Count how many lines of the data include "Given". The answer is that number and nothing else.

AVAILABLE DATA START

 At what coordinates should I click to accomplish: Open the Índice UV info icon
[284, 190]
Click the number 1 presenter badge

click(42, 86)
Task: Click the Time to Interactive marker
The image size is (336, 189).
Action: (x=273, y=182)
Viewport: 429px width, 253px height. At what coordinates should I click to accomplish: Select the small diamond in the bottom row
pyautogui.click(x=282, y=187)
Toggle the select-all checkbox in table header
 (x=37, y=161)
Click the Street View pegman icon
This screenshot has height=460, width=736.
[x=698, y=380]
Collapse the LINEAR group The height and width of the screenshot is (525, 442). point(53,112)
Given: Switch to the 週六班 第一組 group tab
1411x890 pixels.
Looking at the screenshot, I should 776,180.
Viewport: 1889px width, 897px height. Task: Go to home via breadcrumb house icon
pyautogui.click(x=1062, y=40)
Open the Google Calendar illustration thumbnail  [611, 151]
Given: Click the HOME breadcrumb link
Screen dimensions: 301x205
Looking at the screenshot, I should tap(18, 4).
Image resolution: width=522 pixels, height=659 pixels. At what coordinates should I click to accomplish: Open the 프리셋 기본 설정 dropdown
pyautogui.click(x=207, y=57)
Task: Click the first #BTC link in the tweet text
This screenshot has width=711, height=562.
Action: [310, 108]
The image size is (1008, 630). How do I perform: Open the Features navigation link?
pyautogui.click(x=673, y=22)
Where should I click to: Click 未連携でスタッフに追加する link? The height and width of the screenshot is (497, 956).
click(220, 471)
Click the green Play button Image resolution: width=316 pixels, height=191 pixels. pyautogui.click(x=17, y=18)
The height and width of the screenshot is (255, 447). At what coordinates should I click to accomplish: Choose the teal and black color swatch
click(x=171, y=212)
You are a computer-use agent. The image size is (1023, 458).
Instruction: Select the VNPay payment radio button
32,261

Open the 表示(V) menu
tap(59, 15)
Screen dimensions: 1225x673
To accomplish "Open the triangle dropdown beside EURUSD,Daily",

AVAILABLE DATA END

FINAL ANSWER:
2